**Exercise:**
Exact copies of all the entries are required.

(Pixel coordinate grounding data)
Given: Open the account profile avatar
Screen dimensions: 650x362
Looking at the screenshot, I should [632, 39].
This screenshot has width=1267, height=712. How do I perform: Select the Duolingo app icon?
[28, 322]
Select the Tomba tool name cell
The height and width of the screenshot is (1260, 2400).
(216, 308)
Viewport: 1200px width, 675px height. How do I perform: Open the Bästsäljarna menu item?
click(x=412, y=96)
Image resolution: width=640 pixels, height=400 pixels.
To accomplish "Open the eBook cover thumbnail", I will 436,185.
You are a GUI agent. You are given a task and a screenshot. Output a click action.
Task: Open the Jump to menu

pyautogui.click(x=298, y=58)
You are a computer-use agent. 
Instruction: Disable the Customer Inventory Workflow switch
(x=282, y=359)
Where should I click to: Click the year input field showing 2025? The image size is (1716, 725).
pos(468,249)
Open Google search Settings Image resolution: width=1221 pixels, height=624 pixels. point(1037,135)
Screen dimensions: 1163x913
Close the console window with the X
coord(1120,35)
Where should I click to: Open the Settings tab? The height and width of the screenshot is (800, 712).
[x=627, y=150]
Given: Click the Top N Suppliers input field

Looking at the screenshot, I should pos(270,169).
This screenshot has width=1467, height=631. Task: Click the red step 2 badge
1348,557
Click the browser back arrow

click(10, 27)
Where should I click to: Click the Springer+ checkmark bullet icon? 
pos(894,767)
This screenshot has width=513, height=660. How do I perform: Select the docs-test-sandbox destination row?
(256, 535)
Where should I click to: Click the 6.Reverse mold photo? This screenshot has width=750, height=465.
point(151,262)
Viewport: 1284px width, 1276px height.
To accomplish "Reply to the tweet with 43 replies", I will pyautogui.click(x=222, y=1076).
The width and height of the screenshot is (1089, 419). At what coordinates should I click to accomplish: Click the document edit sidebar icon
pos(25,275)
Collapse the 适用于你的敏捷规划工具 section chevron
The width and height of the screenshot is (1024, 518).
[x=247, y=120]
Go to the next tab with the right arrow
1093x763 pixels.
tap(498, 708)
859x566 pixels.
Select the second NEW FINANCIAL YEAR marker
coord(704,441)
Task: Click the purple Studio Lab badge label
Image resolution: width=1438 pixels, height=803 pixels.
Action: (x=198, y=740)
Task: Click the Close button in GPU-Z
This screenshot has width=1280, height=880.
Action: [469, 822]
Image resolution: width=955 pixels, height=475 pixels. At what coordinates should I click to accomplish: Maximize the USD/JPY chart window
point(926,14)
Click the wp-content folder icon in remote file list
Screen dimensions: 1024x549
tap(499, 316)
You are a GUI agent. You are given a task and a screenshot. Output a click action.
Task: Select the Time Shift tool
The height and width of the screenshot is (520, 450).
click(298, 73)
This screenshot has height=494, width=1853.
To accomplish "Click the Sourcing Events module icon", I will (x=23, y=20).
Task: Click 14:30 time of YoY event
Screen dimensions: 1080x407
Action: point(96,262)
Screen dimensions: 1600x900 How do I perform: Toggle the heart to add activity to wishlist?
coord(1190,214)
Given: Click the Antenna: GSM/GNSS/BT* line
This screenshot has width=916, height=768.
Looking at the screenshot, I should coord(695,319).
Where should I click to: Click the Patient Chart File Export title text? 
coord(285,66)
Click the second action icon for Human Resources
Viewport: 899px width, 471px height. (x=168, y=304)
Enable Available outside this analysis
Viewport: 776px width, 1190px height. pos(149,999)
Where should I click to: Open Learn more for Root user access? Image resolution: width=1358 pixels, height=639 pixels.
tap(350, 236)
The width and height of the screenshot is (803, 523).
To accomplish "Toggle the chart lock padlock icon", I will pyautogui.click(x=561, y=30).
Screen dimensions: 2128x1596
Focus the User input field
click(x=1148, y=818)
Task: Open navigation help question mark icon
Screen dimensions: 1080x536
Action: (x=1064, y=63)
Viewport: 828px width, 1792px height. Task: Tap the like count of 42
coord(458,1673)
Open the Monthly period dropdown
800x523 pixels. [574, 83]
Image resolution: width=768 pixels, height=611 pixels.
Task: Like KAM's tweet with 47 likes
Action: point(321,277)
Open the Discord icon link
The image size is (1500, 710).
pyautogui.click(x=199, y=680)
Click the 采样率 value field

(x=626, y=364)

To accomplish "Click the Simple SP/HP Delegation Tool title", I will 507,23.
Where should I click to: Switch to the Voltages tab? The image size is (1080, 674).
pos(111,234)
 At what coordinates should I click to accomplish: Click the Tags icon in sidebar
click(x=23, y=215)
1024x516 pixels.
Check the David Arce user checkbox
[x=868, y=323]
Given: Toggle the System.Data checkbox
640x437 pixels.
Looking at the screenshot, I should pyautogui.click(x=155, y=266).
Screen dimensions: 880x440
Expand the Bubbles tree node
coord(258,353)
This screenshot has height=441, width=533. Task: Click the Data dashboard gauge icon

**Answer to this problem:**
Given: Open the account profile avatar
Screen dimensions: 650x362
Looking at the screenshot, I should [632, 39].
This screenshot has width=1267, height=712. How do I perform: Select the Duolingo app icon?
[28, 322]
Select the Tomba tool name cell
The height and width of the screenshot is (1260, 2400).
(216, 308)
Viewport: 1200px width, 675px height. How do I perform: Open the Bästsäljarna menu item?
click(x=412, y=96)
Image resolution: width=640 pixels, height=400 pixels.
To accomplish "Open the eBook cover thumbnail", I will 436,185.
You are a GUI agent. You are given a task and a screenshot. Output a click action.
Task: Open the Jump to menu

pyautogui.click(x=298, y=58)
You are a computer-use agent. 
Instruction: Disable the Customer Inventory Workflow switch
(x=282, y=359)
Where should I click to: Click the year input field showing 2025? The image size is (1716, 725).
pos(468,249)
Open Google search Settings Image resolution: width=1221 pixels, height=624 pixels. point(1037,135)
Screen dimensions: 1163x913
Close the console window with the X
coord(1120,35)
Where should I click to: Open the Settings tab? The height and width of the screenshot is (800, 712).
[x=627, y=150]
Given: Click the Top N Suppliers input field

Looking at the screenshot, I should pos(270,169).
This screenshot has width=1467, height=631. Task: Click the red step 2 badge
1348,557
Click the browser back arrow

click(10, 27)
Where should I click to: Click the Springer+ checkmark bullet icon? 
pos(894,767)
This screenshot has width=513, height=660. How do I perform: Select the docs-test-sandbox destination row?
(256, 535)
Where should I click to: Click the 6.Reverse mold photo? This screenshot has width=750, height=465.
point(151,262)
Viewport: 1284px width, 1276px height.
To accomplish "Reply to the tweet with 43 replies", I will pyautogui.click(x=222, y=1076).
The width and height of the screenshot is (1089, 419). At what coordinates should I click to accomplish: Click the document edit sidebar icon
pos(25,275)
Collapse the 适用于你的敏捷规划工具 section chevron
The width and height of the screenshot is (1024, 518).
[x=247, y=120]
Go to the next tab with the right arrow
1093x763 pixels.
tap(498, 708)
859x566 pixels.
Select the second NEW FINANCIAL YEAR marker
coord(704,441)
Task: Click the purple Studio Lab badge label
Image resolution: width=1438 pixels, height=803 pixels.
Action: (x=198, y=740)
Task: Click the Close button in GPU-Z
This screenshot has width=1280, height=880.
Action: [469, 822]
Image resolution: width=955 pixels, height=475 pixels. At what coordinates should I click to accomplish: Maximize the USD/JPY chart window
point(926,14)
Click the wp-content folder icon in remote file list
Screen dimensions: 1024x549
tap(499, 316)
You are a GUI agent. You are given a task and a screenshot. Output a click action.
Task: Select the Time Shift tool
The height and width of the screenshot is (520, 450).
click(298, 73)
This screenshot has height=494, width=1853.
To accomplish "Click the Sourcing Events module icon", I will (x=23, y=20).
Task: Click 14:30 time of YoY event
Screen dimensions: 1080x407
Action: point(96,262)
Screen dimensions: 1600x900 How do I perform: Toggle the heart to add activity to wishlist?
coord(1190,214)
Given: Click the Antenna: GSM/GNSS/BT* line
This screenshot has width=916, height=768.
Looking at the screenshot, I should coord(695,319).
Where should I click to: Click the Patient Chart File Export title text? 
coord(285,66)
Click the second action icon for Human Resources
Viewport: 899px width, 471px height. (x=168, y=304)
Enable Available outside this analysis
Viewport: 776px width, 1190px height. pos(149,999)
Where should I click to: Open Learn more for Root user access? Image resolution: width=1358 pixels, height=639 pixels.
tap(350, 236)
The width and height of the screenshot is (803, 523).
To accomplish "Toggle the chart lock padlock icon", I will pyautogui.click(x=561, y=30).
Screen dimensions: 2128x1596
Focus the User input field
click(x=1148, y=818)
Task: Open navigation help question mark icon
Screen dimensions: 1080x536
Action: (x=1064, y=63)
Viewport: 828px width, 1792px height. Task: Tap the like count of 42
coord(458,1673)
Open the Monthly period dropdown
800x523 pixels. [574, 83]
Image resolution: width=768 pixels, height=611 pixels.
Task: Like KAM's tweet with 47 likes
Action: point(321,277)
Open the Discord icon link
The image size is (1500, 710).
pyautogui.click(x=199, y=680)
Click the 采样率 value field

(x=626, y=364)

To accomplish "Click the Simple SP/HP Delegation Tool title", I will 507,23.
Where should I click to: Switch to the Voltages tab? The image size is (1080, 674).
pos(111,234)
 At what coordinates should I click to accomplish: Click the Tags icon in sidebar
click(x=23, y=215)
1024x516 pixels.
Check the David Arce user checkbox
[x=868, y=323]
Given: Toggle the System.Data checkbox
640x437 pixels.
Looking at the screenshot, I should pyautogui.click(x=155, y=266).
Screen dimensions: 880x440
Expand the Bubbles tree node
coord(258,353)
This screenshot has height=441, width=533. Task: Click the Data dashboard gauge icon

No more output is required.